O governo brasileiro voltou a afirmar, nesta terça-feira (14), que considera injusta a possível aplicação de novas tarifas pelos Estados Unidos sobre produtos brasileiros. A posição foi apresentada durante uma reunião de alto nível com o representante de Comércio dos EUA, Jamieson Greer, realizada na véspera da decisão final da administração do presidente Donald Trump sobre a adoção das sobretaxas.
Segundo o Ministério do Desenvolvimento, Indústria, Comércio e Serviços (Mdic), este foi o quinto encontro entre representantes dos dois países desde 7 de maio, quando os presidentes Luiz Inácio Lula da Silva e Donald Trump decidiram criar um grupo de trabalho para ampliar o diálogo comercial.
Governo contesta justificativas
Em nota, o Mdic afirmou que voltou a defender que as recomendações do Escritório do Representante de Comércio dos Estados Unidos (USTR) não possuem fundamento técnico suficiente para justificar novas barreiras comerciais.
As críticas do governo brasileiro abrangem tanto a proposta de sobretaxa de 25% direcionada a produtos do Brasil quanto a tarifa adicional de 12,5% ligada à investigação sobre trabalho forçado, que também envolve outras 59 economias.
De acordo com a pasta, a imposição de qualquer sobretaxa seria injustificada e não contribuiria para a construção de um acordo bilateral equilibrado entre os dois países.
Negociações continuam
Também participaram da reunião representantes do Ministério das Relações Exteriores (MRE) e da Assessoria Especial da Presidência da República.
O governo informou que a orientação do presidente Luiz Inácio Lula da Silva é manter as negociações com Washington em busca de uma solução negociada para evitar a adoção das tarifas.
Nos bastidores, integrantes do governo avaliam que, apesar dos avanços registrados nas primeiras etapas das conversas, a posição do governo norte-americano se tornou mais rígida nas últimas semanas.
Investigação dos Estados Unidos
As possíveis medidas comerciais decorrem de uma investigação conduzida pelo USTR com base na Seção 301 da Lei de Comércio dos Estados Unidos.

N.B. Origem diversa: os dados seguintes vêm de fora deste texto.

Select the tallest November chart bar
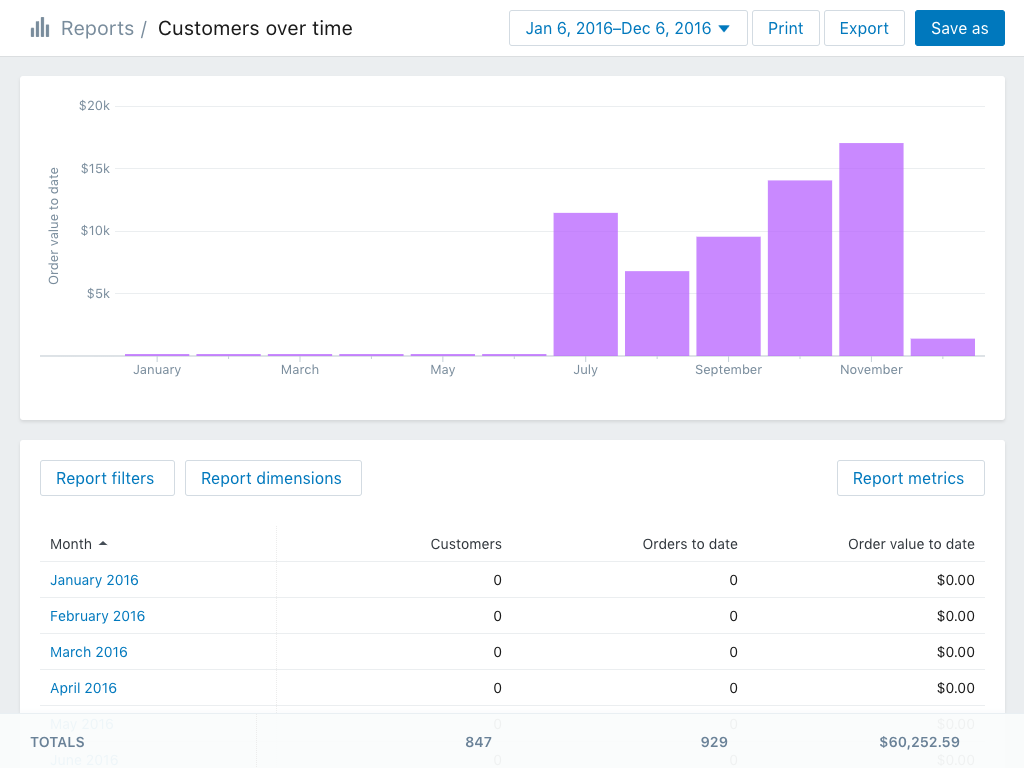Screen dimensions: 1024x768 871,250
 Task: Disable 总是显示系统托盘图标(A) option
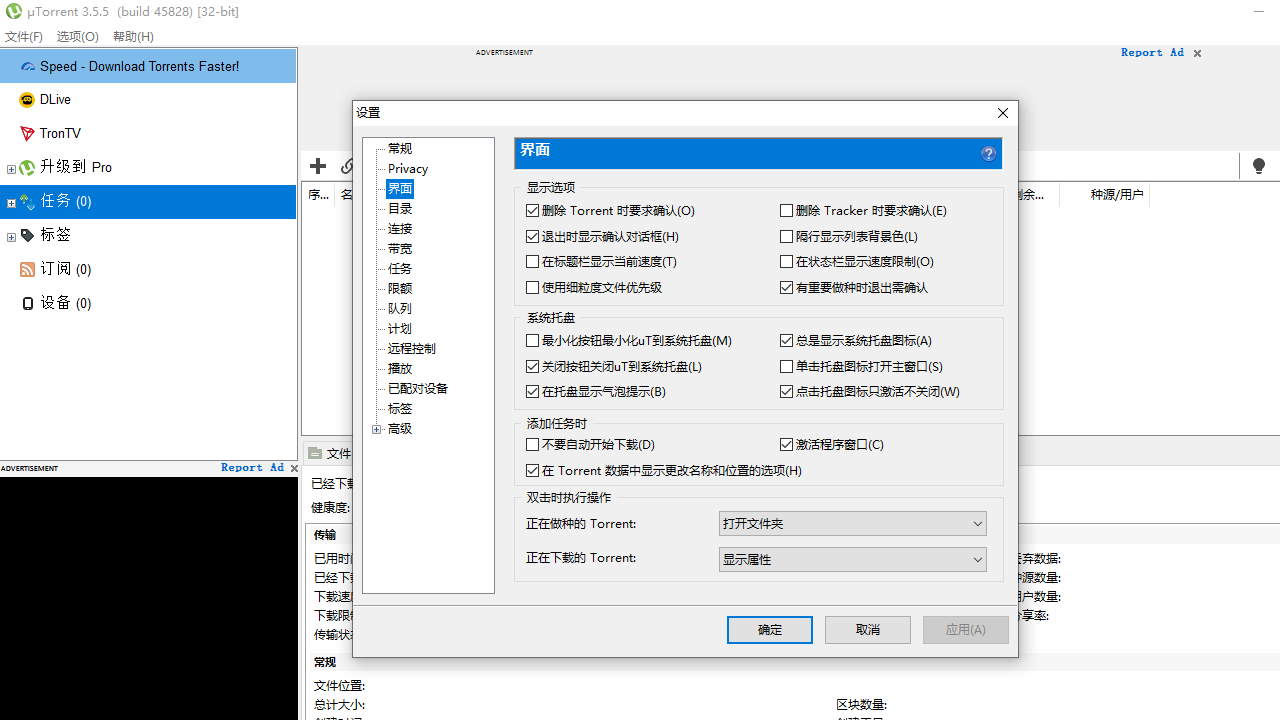click(x=786, y=340)
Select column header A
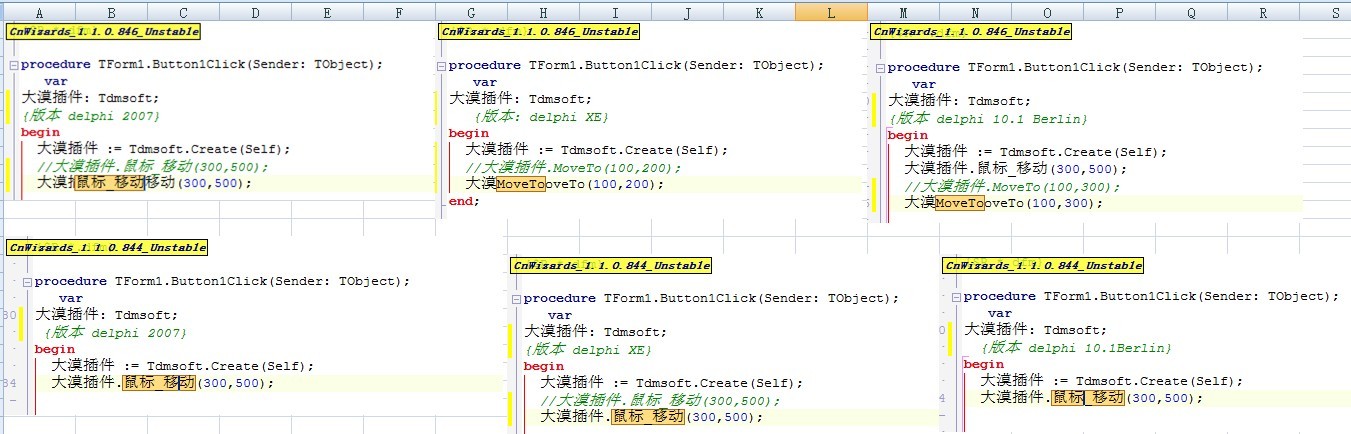 pyautogui.click(x=38, y=11)
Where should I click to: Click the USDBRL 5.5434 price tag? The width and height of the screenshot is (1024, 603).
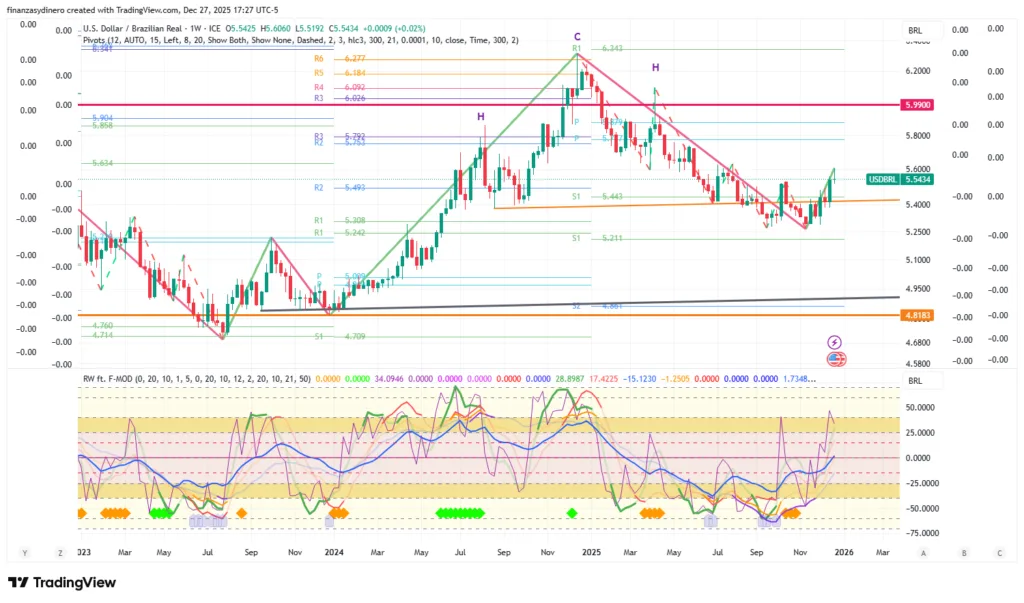click(900, 178)
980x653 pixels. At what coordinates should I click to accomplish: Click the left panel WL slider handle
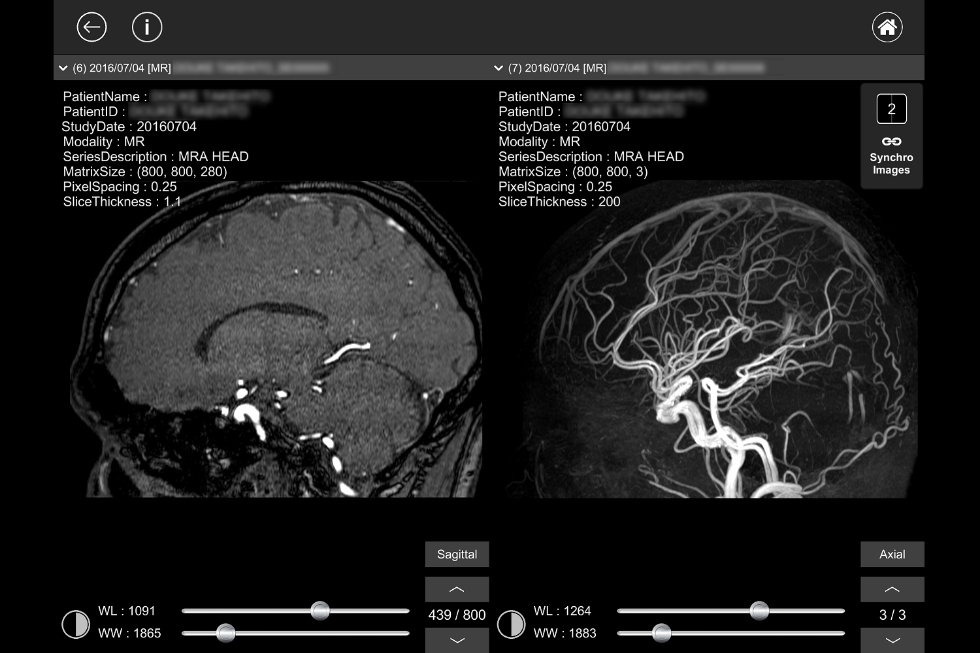[320, 610]
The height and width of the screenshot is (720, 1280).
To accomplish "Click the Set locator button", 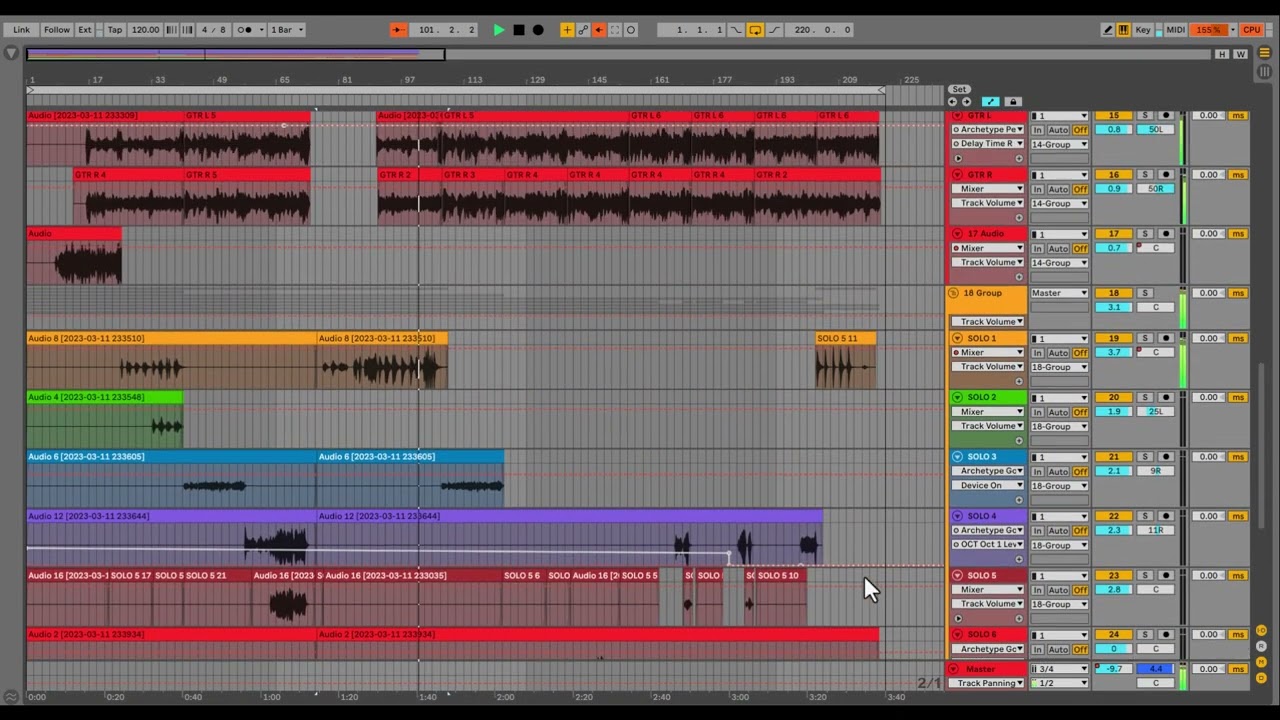I will pos(959,89).
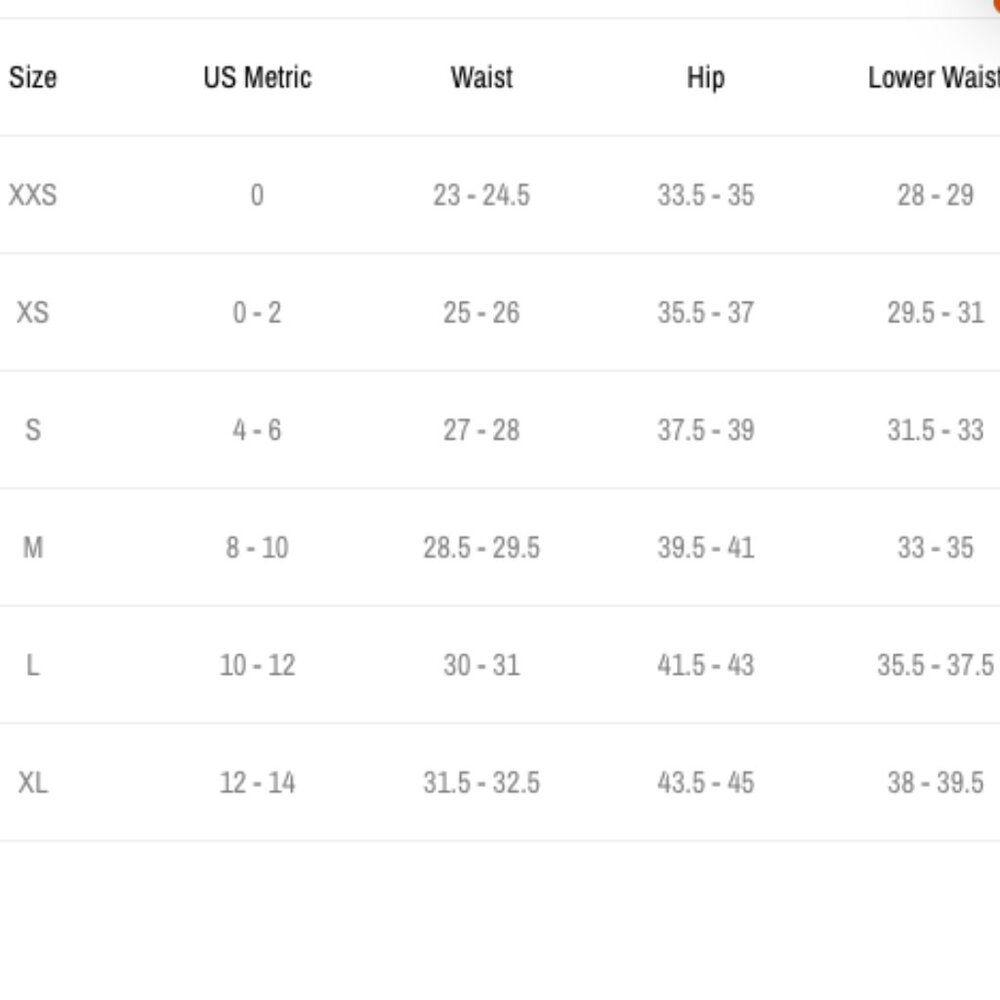The image size is (1000, 1000).
Task: Select the XXS size row label
Action: click(x=33, y=194)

O governo americano alega que o Brasil adota práticas consideradas prejudiciais aos interesses comerciais dos EUA em áreas como comércio digital, sistema de pagamentos eletrônicos, propriedade intelectual, acesso ao mercado de etanol e questões ambientais relacionadas ao combate ao desmatamento ilegal.
O governo brasileiro, por sua vez, sustenta que nenhuma dessas alegações justifica a aplicação das tarifas.
Decisão prevista para quarta-feira
O prazo para a conclusão da investigação termina nesta quarta-feira (15), quando o governo dos Estados Unidos deverá divulgar a decisão final e a relação dos produtos que poderão ser atingidos pelas sobretaxas.
Entre os itens mencionados nas recomendações preliminares estão aeronaves, produtos agropecuários e insumos industriais.
Possível impacto nas exportações
Levantamento da Confederação Nacional da Indústria (CNI) indica que cerca de 4,2 mil produtos brasileiros exportados aos Estados Unidos poderão ser afetados caso as tarifas sejam confirmadas.
Esses produtos representam aproximadamente US$ 15 bilhões em exportações brasileiras. Entre os itens potencialmente atingidos estão ferro-gusa, molduras de madeira e álcool etílico.
Enquanto aguarda a decisão do governo norte-americano, o Brasil afirma que seguirá priorizando o diálogo diplomático, sem descartar a adoção de medidas de resposta caso as sobretaxas sejam efetivamente implementadas.